All of lore.kernel.org
 help / color / mirror / Atom feed
From: Eric Wong <e@80x24.org>
To: Junio C Hamano <gitster@pobox.com>
Cc: git@vger.kernel.org
Subject: Re: [PATCH] prune: recursively prune objects directory
Date: Tue, 22 Nov 2022 09:59:43 +0000	[thread overview]
Message-ID: <20221122095943.M478967@dcvr> (raw)
In-Reply-To: <xmqq7cznu69p.fsf@gitster.g>

Junio C Hamano <gitster@pobox.com> wrote:
> Eric Wong <e@80x24.org> writes:
> 
> > I am unsure about duplicating ishex() from name-rev.c, however...
> 
> Yeah, I wonder why name-rev.c does not use isxdigit() in the first
> place.

isxdigit includes uppercase [A-F].  I think being strict is
better, here.  I don't want to open up a can of worms if we
become tolerant of 3rd-party git implementations developed on
case-insensitive FSes.

The problem:
Output the passage of the mailing list message word for word, beginning at the words "In-Reply-To: <xmqq7cznu69p.fsf@gitster.g>" and stopping after "case-insensitive FSes.". Work only from the mailing list message, with no outside sources.

Stored records:
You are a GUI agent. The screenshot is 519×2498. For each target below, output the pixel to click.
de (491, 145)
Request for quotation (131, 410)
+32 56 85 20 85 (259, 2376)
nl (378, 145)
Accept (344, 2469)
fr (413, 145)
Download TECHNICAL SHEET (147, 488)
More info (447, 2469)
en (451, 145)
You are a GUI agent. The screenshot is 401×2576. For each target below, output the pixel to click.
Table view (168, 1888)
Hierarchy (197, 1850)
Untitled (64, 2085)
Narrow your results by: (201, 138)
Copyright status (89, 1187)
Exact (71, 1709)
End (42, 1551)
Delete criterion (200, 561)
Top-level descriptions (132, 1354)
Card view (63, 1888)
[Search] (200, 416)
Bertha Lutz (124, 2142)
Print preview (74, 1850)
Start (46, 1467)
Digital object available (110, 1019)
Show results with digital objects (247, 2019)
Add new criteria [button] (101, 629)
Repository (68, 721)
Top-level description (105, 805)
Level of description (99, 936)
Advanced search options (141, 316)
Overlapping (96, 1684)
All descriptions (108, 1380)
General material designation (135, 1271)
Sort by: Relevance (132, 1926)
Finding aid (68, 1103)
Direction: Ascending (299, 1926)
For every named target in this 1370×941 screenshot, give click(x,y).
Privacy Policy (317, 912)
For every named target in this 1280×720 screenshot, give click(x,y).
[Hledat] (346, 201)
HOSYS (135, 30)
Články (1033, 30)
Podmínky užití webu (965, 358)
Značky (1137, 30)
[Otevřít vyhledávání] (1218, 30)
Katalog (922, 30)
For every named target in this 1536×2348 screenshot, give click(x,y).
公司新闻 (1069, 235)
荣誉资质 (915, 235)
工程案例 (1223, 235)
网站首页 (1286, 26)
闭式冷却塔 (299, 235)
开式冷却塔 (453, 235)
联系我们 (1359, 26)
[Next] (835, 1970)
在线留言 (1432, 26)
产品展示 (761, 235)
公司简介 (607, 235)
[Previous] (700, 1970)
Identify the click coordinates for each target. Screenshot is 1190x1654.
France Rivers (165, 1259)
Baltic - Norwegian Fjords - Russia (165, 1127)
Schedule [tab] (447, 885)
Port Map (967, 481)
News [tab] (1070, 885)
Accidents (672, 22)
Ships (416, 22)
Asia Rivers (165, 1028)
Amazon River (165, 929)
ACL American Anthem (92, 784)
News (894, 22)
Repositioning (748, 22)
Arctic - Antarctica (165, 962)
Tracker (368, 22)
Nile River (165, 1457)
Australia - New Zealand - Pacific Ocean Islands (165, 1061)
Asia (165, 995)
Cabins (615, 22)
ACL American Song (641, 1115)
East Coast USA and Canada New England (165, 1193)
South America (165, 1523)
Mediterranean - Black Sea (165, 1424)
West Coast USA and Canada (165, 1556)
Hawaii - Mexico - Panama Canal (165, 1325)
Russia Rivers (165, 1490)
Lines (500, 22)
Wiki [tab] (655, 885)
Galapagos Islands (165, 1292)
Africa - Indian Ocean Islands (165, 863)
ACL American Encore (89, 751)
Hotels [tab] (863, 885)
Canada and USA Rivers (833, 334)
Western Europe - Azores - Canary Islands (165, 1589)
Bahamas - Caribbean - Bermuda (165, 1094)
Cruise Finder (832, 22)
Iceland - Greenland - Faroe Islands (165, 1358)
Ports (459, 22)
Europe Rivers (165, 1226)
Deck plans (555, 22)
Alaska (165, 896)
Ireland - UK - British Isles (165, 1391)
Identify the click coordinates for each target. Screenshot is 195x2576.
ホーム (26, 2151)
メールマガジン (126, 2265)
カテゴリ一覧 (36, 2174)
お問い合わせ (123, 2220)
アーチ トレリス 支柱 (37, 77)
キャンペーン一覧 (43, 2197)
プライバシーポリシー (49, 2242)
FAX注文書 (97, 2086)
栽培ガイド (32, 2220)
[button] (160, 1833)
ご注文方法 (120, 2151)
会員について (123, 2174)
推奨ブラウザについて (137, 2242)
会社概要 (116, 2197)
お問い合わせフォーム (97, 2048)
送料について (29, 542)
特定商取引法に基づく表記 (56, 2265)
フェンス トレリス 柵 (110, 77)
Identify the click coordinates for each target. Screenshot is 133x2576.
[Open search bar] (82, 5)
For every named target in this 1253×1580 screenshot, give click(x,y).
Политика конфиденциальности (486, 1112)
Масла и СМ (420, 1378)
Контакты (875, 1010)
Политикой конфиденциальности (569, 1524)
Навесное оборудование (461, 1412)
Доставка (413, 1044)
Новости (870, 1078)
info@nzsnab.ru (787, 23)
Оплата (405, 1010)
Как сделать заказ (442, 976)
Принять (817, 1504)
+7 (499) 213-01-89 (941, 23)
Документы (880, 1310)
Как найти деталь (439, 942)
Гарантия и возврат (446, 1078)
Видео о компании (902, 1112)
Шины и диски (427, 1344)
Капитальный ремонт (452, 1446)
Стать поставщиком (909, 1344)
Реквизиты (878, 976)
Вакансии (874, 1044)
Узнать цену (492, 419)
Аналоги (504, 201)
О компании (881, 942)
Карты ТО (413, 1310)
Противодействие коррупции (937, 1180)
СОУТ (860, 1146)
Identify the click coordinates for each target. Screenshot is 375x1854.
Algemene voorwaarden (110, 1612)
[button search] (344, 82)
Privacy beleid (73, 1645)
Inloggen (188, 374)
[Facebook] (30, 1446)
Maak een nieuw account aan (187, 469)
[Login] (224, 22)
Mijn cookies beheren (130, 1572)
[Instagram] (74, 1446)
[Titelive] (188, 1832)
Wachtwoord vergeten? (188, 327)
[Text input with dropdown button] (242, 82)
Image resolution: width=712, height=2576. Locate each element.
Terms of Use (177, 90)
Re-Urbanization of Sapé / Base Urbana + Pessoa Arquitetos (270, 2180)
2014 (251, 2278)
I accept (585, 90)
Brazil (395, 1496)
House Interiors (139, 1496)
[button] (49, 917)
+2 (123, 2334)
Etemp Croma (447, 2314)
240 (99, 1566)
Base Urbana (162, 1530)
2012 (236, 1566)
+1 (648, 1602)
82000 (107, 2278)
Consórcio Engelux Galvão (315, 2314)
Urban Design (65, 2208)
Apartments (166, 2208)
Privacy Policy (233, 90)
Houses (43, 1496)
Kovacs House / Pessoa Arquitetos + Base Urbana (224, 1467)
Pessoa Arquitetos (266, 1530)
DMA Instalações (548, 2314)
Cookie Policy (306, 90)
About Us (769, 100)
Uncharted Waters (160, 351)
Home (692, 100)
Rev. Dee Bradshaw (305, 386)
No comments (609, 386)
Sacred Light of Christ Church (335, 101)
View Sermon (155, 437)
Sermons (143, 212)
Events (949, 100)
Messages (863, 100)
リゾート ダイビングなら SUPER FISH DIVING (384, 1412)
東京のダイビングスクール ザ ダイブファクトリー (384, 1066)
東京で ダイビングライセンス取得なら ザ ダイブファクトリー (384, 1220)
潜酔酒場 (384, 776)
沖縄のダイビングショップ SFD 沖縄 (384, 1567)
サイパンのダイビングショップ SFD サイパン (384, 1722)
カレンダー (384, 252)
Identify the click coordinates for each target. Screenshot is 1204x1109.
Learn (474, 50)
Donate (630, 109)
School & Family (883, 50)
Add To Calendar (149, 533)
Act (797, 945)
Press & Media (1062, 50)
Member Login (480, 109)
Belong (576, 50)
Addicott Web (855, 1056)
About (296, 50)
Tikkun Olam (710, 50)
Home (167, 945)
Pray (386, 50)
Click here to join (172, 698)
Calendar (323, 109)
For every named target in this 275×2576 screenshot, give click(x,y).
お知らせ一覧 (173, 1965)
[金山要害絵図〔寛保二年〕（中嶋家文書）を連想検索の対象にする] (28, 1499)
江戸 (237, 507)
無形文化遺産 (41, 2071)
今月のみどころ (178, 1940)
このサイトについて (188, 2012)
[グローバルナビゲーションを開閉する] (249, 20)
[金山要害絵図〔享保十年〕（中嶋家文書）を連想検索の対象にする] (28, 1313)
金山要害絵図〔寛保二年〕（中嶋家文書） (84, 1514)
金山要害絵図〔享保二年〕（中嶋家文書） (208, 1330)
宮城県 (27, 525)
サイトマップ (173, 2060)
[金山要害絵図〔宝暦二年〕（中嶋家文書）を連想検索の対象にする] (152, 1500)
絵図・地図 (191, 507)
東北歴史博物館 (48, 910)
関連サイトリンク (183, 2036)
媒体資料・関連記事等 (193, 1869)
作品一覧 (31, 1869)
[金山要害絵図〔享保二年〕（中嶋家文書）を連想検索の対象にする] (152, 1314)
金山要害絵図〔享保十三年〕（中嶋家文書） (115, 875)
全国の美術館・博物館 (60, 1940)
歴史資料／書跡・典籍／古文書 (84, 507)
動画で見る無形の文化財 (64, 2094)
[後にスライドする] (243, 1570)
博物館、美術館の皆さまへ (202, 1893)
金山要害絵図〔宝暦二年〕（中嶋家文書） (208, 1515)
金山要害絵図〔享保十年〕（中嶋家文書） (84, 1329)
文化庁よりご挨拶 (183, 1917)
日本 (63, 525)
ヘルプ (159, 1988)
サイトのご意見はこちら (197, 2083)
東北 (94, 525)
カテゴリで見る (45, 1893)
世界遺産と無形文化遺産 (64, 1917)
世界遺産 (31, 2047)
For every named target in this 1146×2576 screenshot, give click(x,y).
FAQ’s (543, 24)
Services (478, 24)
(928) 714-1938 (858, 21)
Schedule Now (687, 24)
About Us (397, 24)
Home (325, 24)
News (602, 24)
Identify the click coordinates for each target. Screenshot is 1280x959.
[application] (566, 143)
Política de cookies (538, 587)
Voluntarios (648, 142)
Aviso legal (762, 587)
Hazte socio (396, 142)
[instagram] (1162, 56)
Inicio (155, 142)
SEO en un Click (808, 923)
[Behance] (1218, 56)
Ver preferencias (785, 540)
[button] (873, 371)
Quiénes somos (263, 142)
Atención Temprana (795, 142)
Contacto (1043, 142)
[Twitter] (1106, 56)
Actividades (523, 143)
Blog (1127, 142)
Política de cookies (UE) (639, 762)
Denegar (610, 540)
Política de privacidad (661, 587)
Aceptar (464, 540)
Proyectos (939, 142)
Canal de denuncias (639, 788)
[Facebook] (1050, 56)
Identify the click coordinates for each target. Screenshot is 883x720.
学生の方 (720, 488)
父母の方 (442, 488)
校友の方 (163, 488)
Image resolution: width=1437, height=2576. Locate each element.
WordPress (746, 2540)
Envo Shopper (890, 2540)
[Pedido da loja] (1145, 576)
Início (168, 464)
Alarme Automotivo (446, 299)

Answer to the task:
In-Reply-To: <xmqq7cznu69p.fsf@gitster.g>

Junio C Hamano <gitster@pobox.com> wrote:
> Eric Wong <e@80x24.org> writes:
> 
> > I am unsure about duplicating ishex() from name-rev.c, however...
> 
> Yeah, I wonder why name-rev.c does not use isxdigit() in the first
> place.

isxdigit includes uppercase [A-F].  I think being strict is
better, here.  I don't want to open up a can of worms if we
become tolerant of 3rd-party git implementations developed on
case-insensitive FSes.